William Raymond Katz
Okay. And just maybe one last one. Some of your peers are starting to talk about sort of growing opportunity for liquid alternatives after we saw a normalization of interest rates and a little more volatility. You certainly have a very good long-term track record, but you mentioned the corporate governance issues as well hindering gross sales.
How do you think about that opportunity set into 2023? And when you look at your organic growth for the year, where do you see the best actual opportunity to grow?
James S. Levin
Yes. So I think you answered both parts of it yourself successfully, which is that is a key area. I don't know if liquid alternative is exactly the right word, but the more liquid end of our credit capability being something that some of the peers are focused on is also something we are focused on. That also is more topical today.

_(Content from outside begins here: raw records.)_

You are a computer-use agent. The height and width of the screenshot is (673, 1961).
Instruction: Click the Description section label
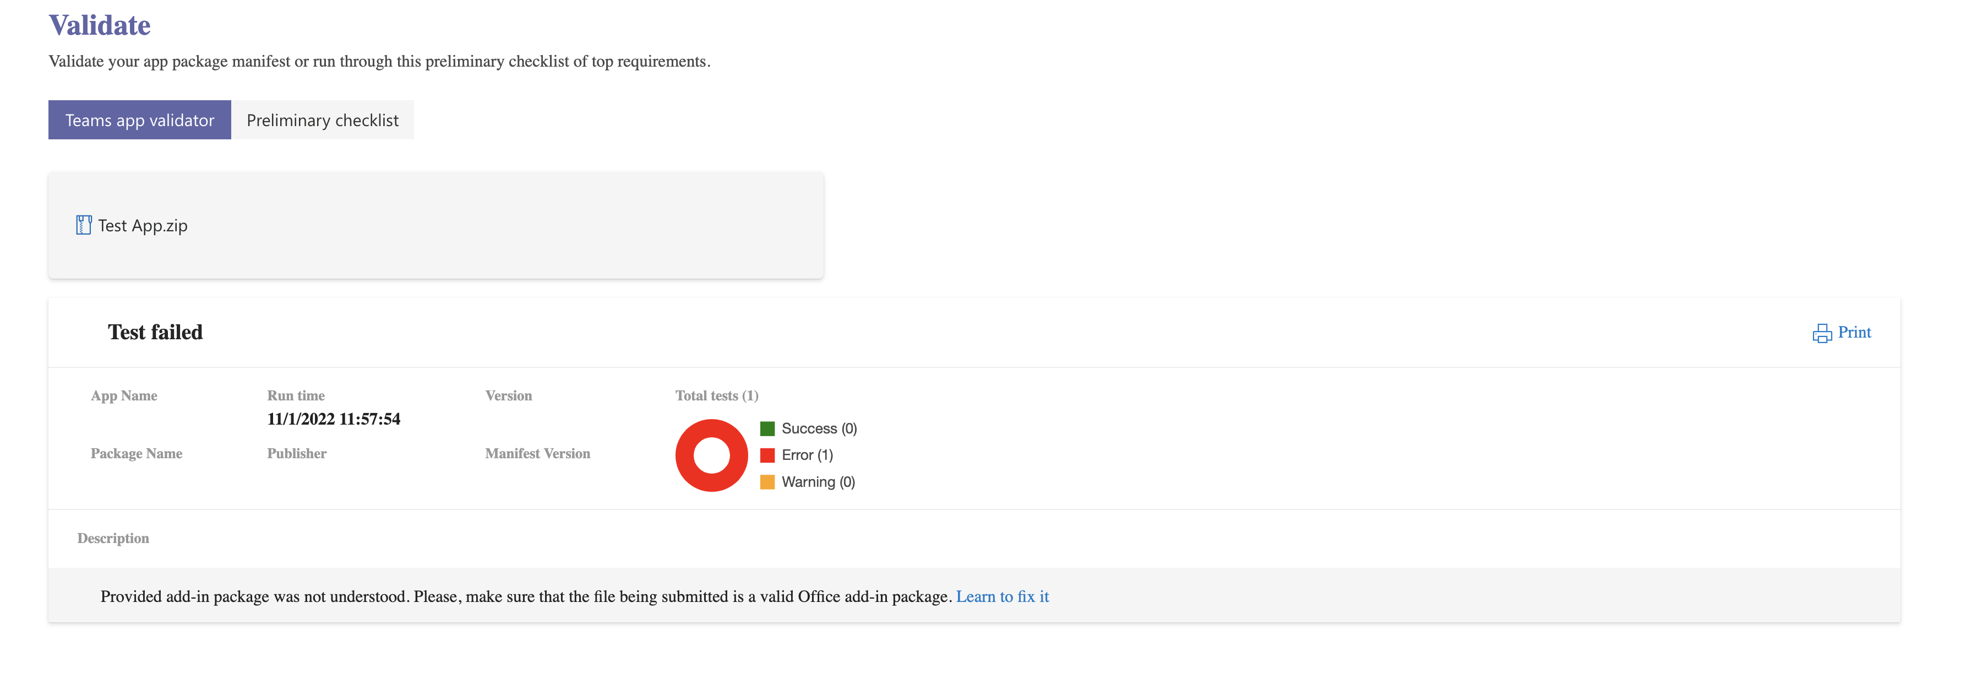[113, 538]
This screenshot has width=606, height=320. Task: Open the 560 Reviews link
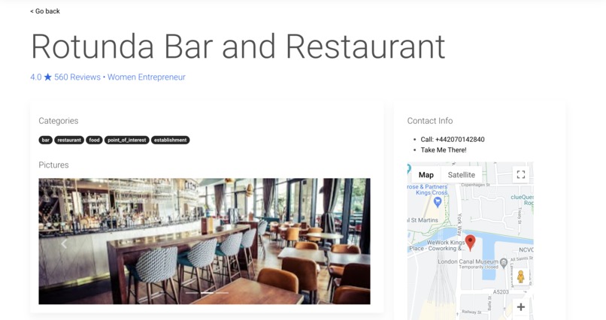[77, 77]
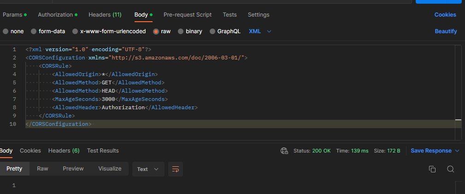
Task: Open the request Headers (11) tab
Action: 105,15
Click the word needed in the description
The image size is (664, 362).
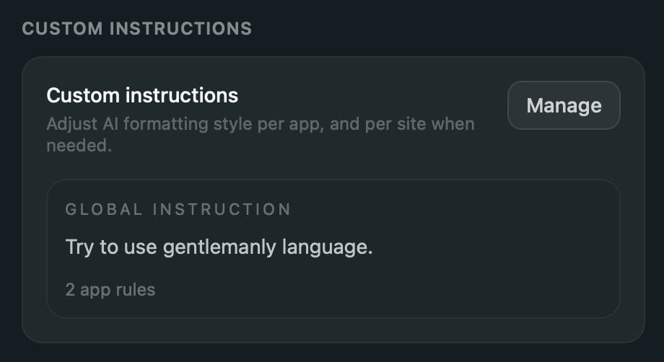click(79, 146)
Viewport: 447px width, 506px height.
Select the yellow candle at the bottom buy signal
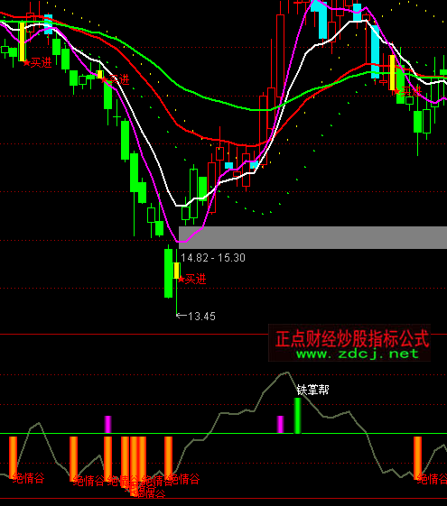pos(177,271)
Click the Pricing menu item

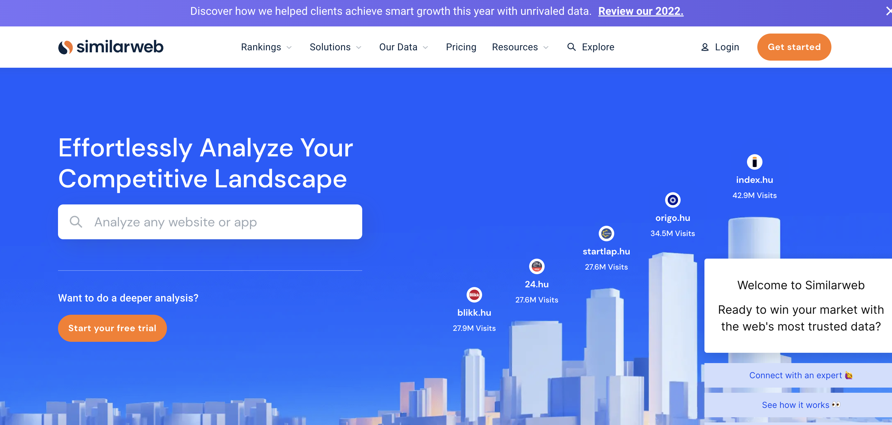point(462,47)
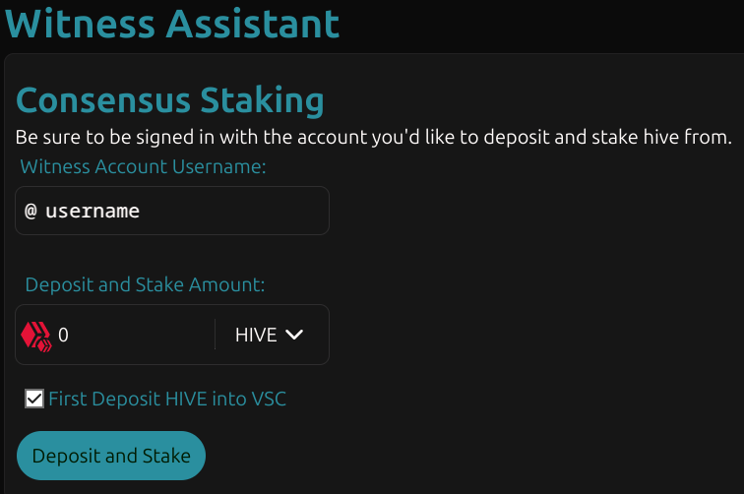The image size is (744, 494).
Task: Open the HIVE currency dropdown
Action: tap(269, 335)
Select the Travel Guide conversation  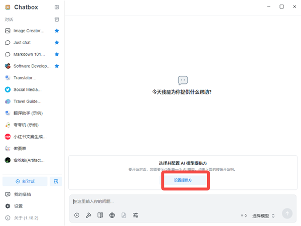(27, 101)
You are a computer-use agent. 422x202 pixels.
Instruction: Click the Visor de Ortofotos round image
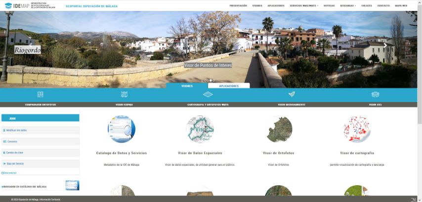pyautogui.click(x=279, y=129)
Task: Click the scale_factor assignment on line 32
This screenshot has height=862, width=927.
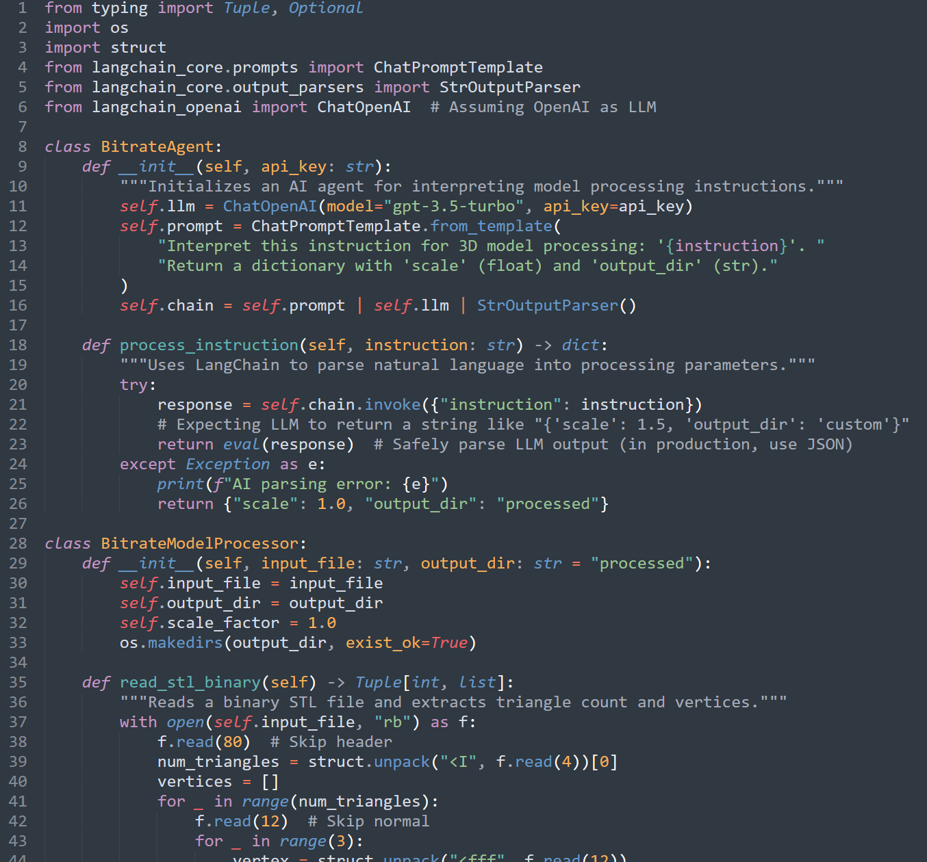Action: pyautogui.click(x=228, y=623)
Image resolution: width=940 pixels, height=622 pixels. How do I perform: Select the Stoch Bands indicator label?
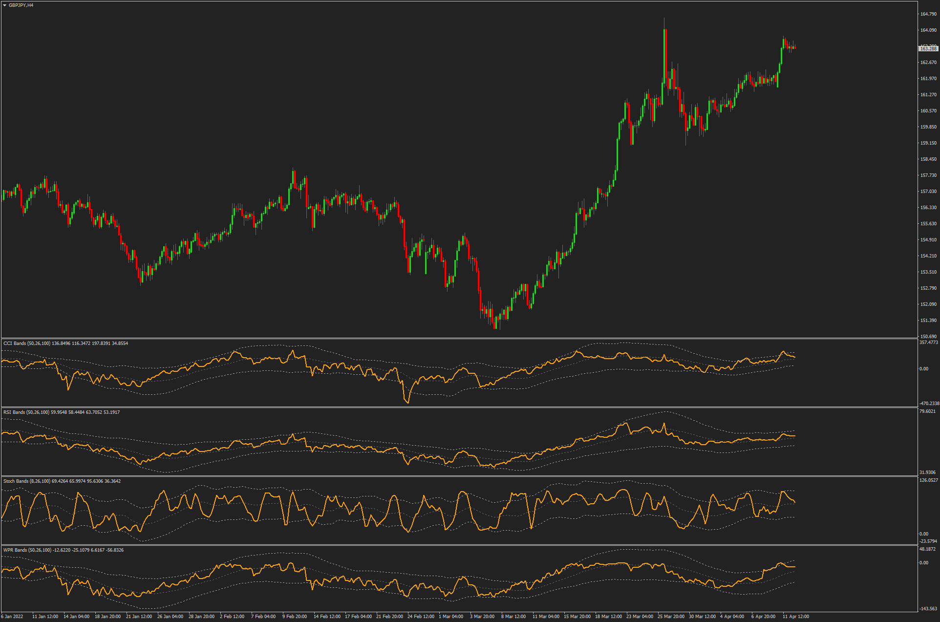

And the reason it's more topical today is because rates are higher and spreads are wider. And suddenly, the absolute returns available from that type of activity sort of catch a lot of attention, frankly, across a pretty broad swath of investor types.
So that is not lost on us. We are actively forming capital around that, particularly in the insurance space. But as you mentioned, some of what we have going on in the corporate side doesn't necessarily help accelerate that process. So yes and yes, I guess, is the answer to your question.
I'm not showing any further questions. I will now turn the call over to Ms. Conti.
Thank you, operator, and thanks, everyone, for joining us today and for your interest in Sculptor Capital. If you have any questions, please don't hesitate to reach out.